Silvano Carletto in der Werkshalle der Papierfabrik Silvano Carletto in der Werkshalle der Papierfabrik
Silvano Carletto in der Werkshalle der Papierfabrik
Quelle: Tobias Bayer
In der Rezession gingen viele italienische Betriebe bankrott. Kaum ein Unternehmer will sie neu aufbauen – deshalb machen die Arbeiter das selbst. Besuch in einer Fabrik, in der sie jetzt Chefs sind.

Als Putzgehilfe fing Silvano Carletto in der Fabrik an, 1988. „Ich kam direkt von der Oberschule. Sie drückten mit Besen und Kehrichtschaufel in die Hand. Ich war das fünfte Rad am Wagen“, erinnert er sich. Später lud er Kartonballen aufs Band, bediente das 3,80 Meter breite Maschinenungetüm mit seinen riesigen Zylindern, schnitt das Papier in Form und steuerte einen Gabelstapler über den Hof. „Ich kenne jeden Winkel hier.“

Heute läuft Carletto, 50, nicht mehr im Blaumann durch die Halle, sondern empfängt in einem Büro mit Aktenregal, Ledersessel, Flipchart und einem gläsernen Kronleuchter an der Decke. Er reicht seine Visitenkarte über den Tisch. „Silvano Carletto. Presidente.“ Der Nachname ist gefettet, das Wort Presidente steht klein und kursiv darunter. Nur nicht angeben.

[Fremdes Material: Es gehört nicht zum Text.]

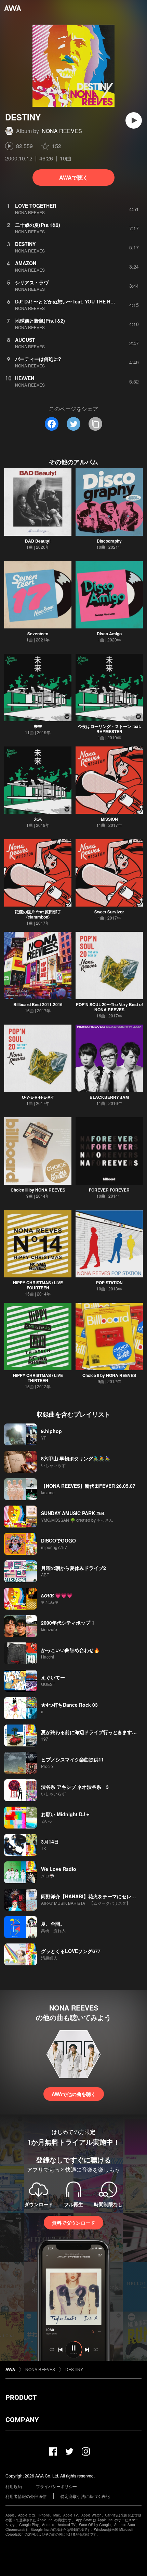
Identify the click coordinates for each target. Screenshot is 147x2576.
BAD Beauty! (38, 541)
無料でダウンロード (73, 2222)
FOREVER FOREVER (109, 1190)
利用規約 (13, 2486)
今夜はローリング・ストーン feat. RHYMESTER (109, 728)
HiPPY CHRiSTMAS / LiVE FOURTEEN (38, 1285)
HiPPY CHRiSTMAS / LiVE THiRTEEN (38, 1377)
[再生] (133, 120)
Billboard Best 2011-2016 (38, 1004)
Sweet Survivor (109, 912)
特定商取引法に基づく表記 (85, 2496)
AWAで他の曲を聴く (74, 2094)
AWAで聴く (73, 177)
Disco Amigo (109, 633)
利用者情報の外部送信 (25, 2496)
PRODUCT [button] (21, 2397)
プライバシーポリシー (56, 2486)
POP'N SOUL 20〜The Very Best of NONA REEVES (109, 1007)
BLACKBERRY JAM (109, 1097)
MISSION (109, 819)
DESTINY (74, 2369)
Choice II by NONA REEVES (109, 1375)
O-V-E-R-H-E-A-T (38, 1097)
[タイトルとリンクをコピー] (95, 424)
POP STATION (109, 1282)
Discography (109, 541)
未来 (38, 726)
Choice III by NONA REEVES (38, 1190)
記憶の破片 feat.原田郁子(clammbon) (38, 914)
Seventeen (37, 633)
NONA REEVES (62, 131)
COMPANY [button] (22, 2420)
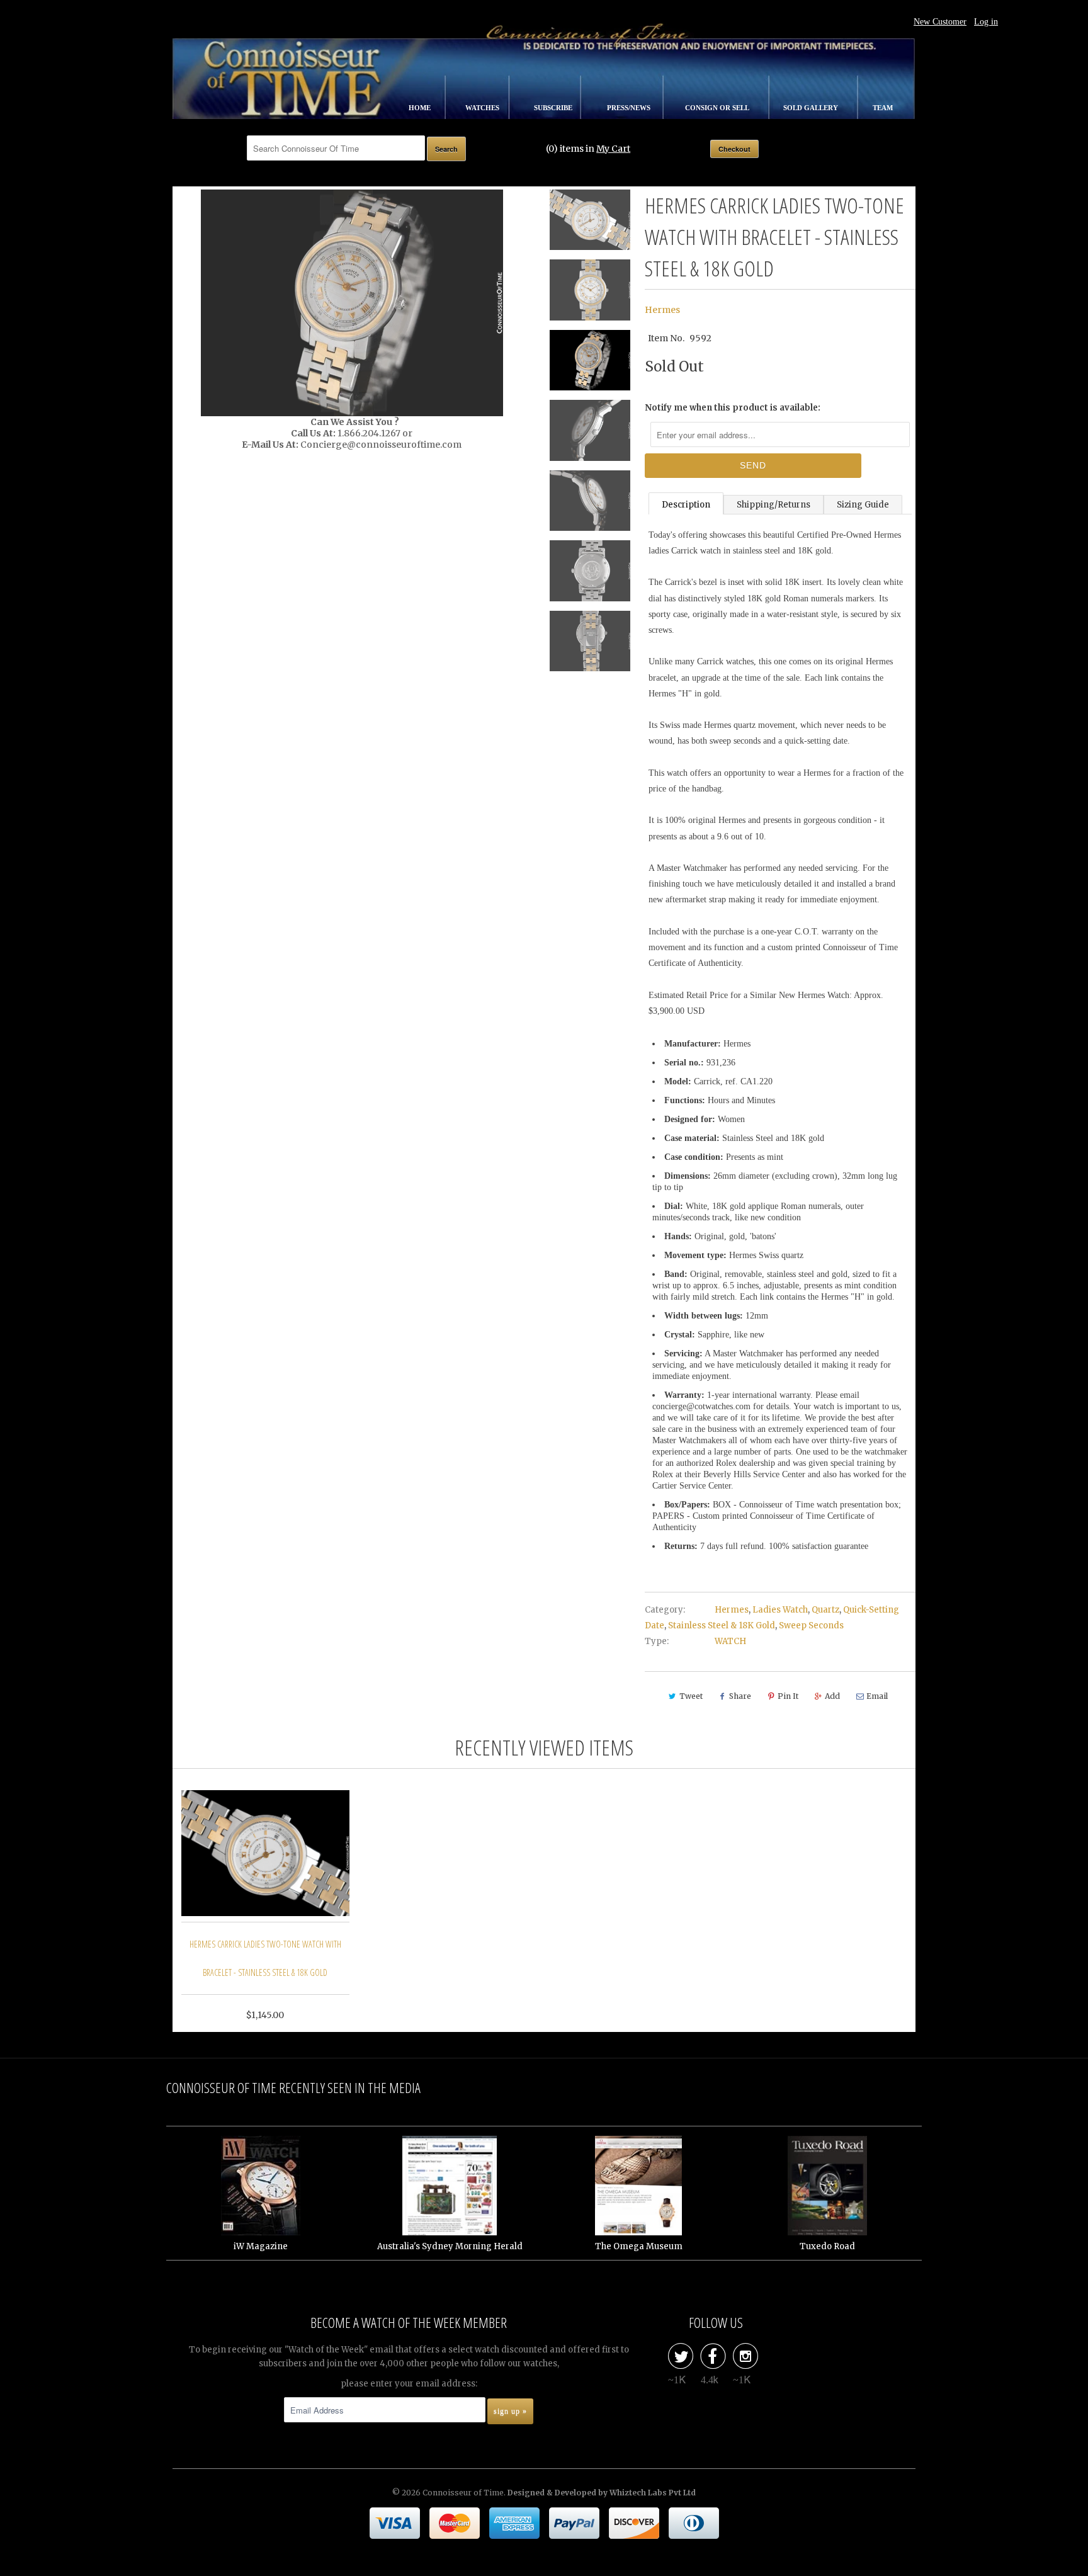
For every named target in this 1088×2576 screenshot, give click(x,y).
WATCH (730, 1641)
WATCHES (483, 107)
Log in (986, 21)
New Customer (940, 21)
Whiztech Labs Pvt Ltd (652, 2492)
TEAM (883, 107)
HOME (421, 107)
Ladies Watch (780, 1609)
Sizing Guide (863, 504)
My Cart (613, 148)
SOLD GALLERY (811, 107)
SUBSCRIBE (554, 107)
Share (740, 1696)
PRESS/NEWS (629, 107)
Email (877, 1696)
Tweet (691, 1696)
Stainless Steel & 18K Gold (721, 1625)
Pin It (788, 1696)
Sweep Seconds (811, 1625)
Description (686, 504)
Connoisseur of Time (463, 2492)
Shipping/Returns (773, 504)
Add (832, 1696)
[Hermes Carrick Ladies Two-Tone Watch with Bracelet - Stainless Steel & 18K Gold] (352, 303)
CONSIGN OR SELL (718, 107)
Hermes (662, 309)
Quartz (825, 1609)
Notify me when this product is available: (732, 407)
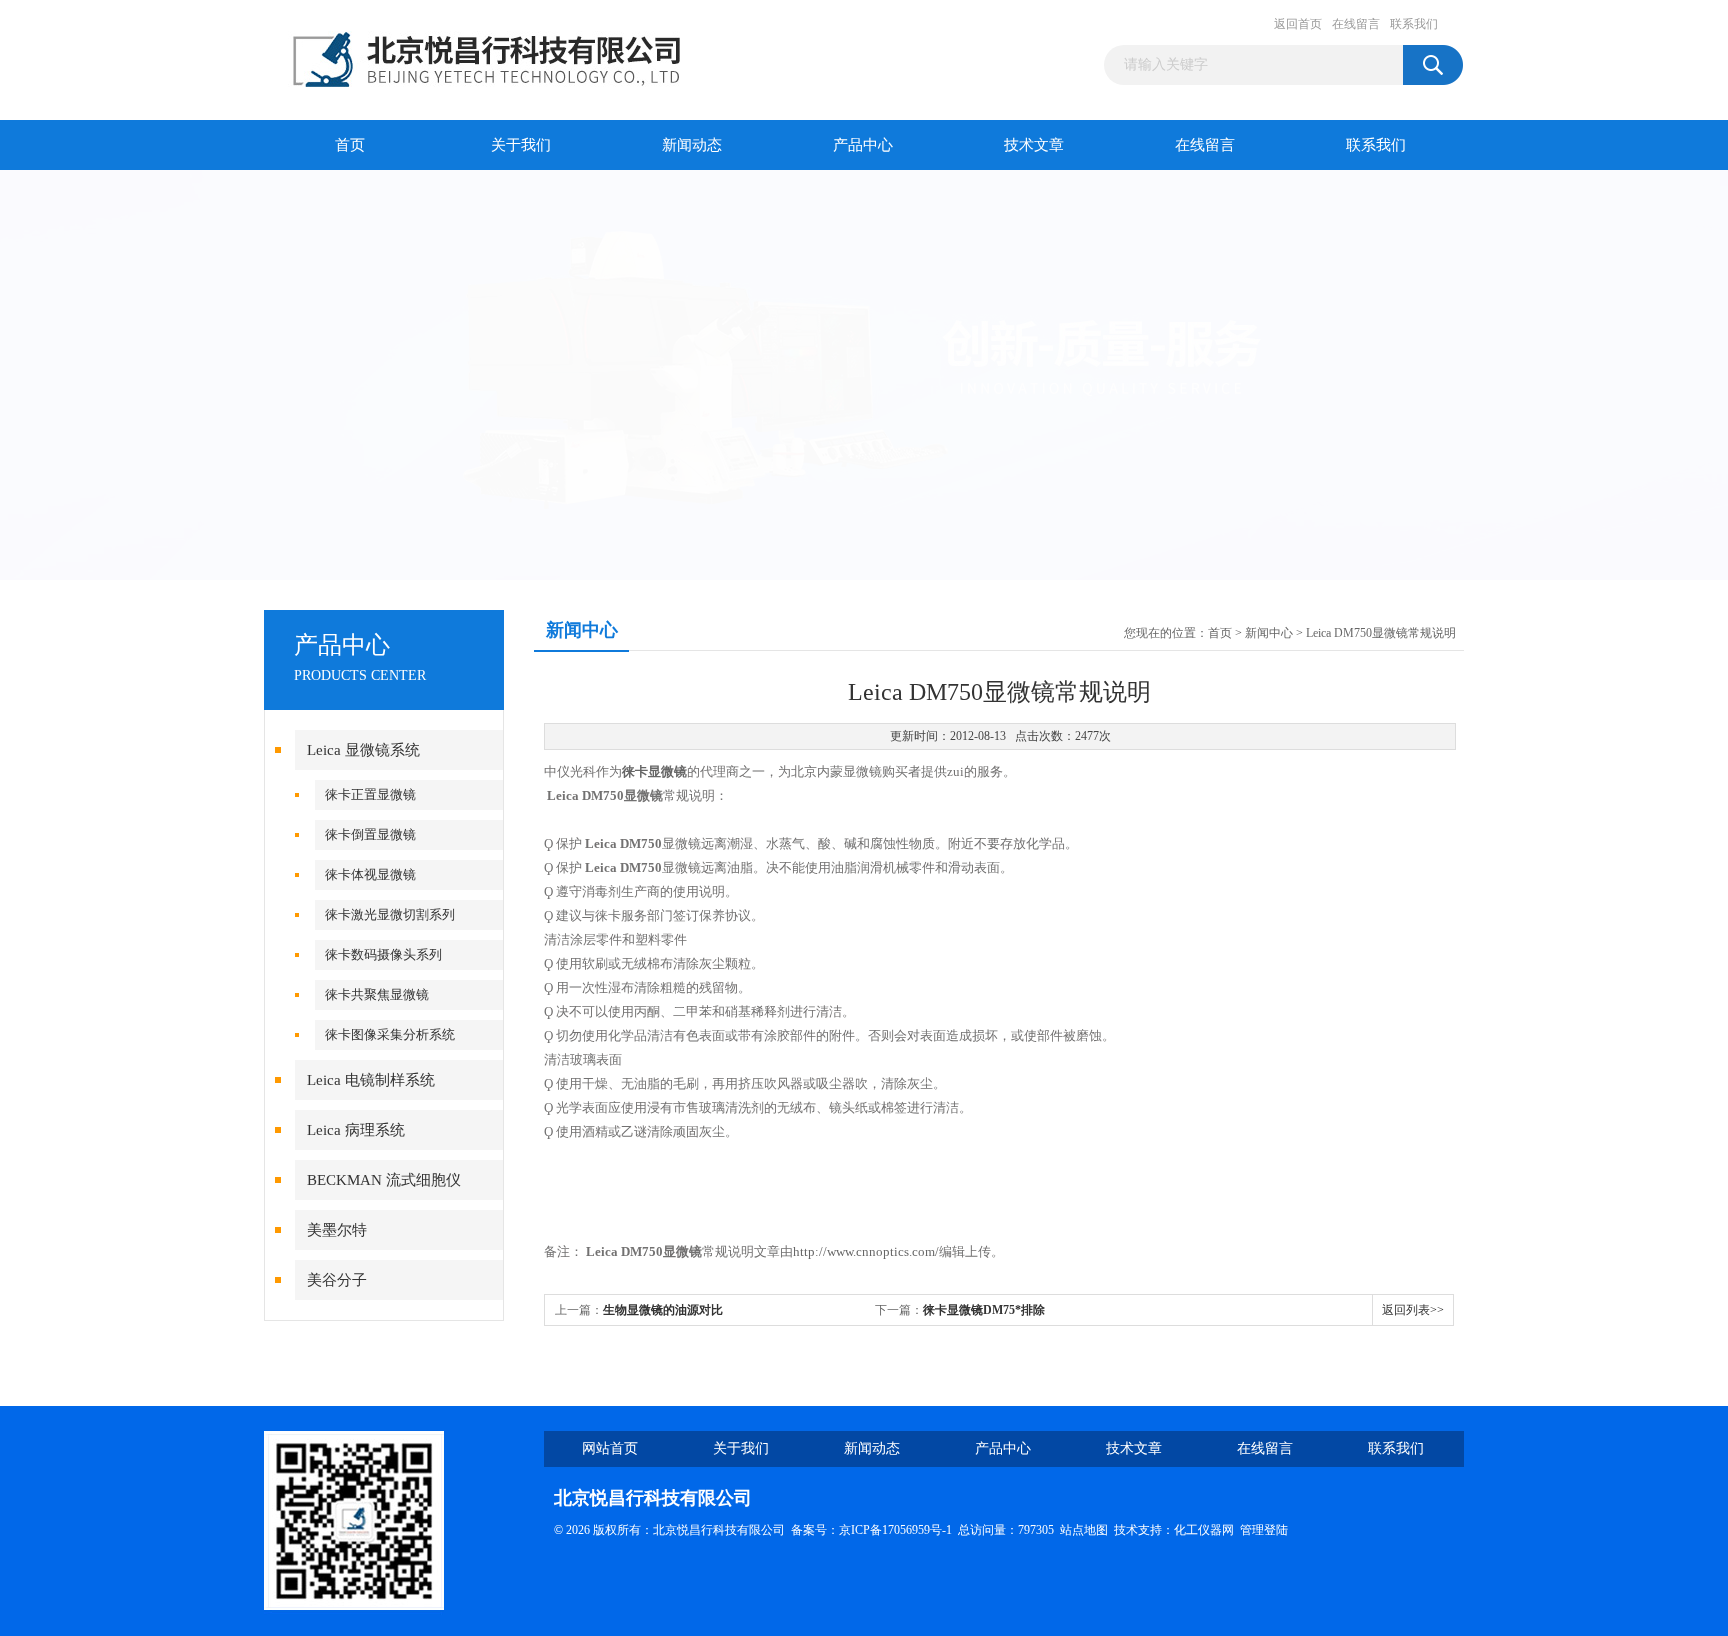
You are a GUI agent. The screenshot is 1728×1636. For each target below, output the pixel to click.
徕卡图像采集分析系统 (390, 1034)
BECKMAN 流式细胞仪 (384, 1180)
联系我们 (1414, 24)
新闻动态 (692, 145)
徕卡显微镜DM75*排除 (984, 1310)
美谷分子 (337, 1280)
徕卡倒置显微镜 (370, 834)
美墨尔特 (337, 1230)
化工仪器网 (1204, 1530)
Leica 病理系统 (356, 1130)
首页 (350, 145)
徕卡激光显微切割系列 (390, 914)
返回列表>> (1413, 1310)
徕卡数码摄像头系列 (383, 954)
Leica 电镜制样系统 (371, 1080)
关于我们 (521, 145)
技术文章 (1034, 145)
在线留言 (1356, 24)
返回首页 (1298, 24)
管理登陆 (1264, 1530)
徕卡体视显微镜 (370, 874)
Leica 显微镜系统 (363, 750)
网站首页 (610, 1448)
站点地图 (1084, 1530)
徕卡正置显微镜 (370, 794)
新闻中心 (1269, 633)
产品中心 (863, 145)
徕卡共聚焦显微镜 (377, 994)
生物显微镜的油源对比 (663, 1310)
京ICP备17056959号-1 (895, 1530)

Der frühere Putzgehilfe Carletto ist heute Miteigentümer der Cartiera Pirinoli. Zusammen mit 70 Arbeitern hat er eine Genossenschaft gegründet und die Papierfabrik in der Nähe von Cuneo im Piemont aus der Pleite geholt. Nachdem die Walzen drei Jahre lang stillstanden, drehen sie sich seit August 2015 wieder und produzieren täglich bis zu 350 Tonnen Recyclingkarton. Packungen für Kekse, Nudeln, Reis und Panettone-Kuchen. Erwarteter Umsatz: 28 Millionen Euro. „Es ist hart. Aber wir schreiben schwarze Zahlen“, sagt Carletto.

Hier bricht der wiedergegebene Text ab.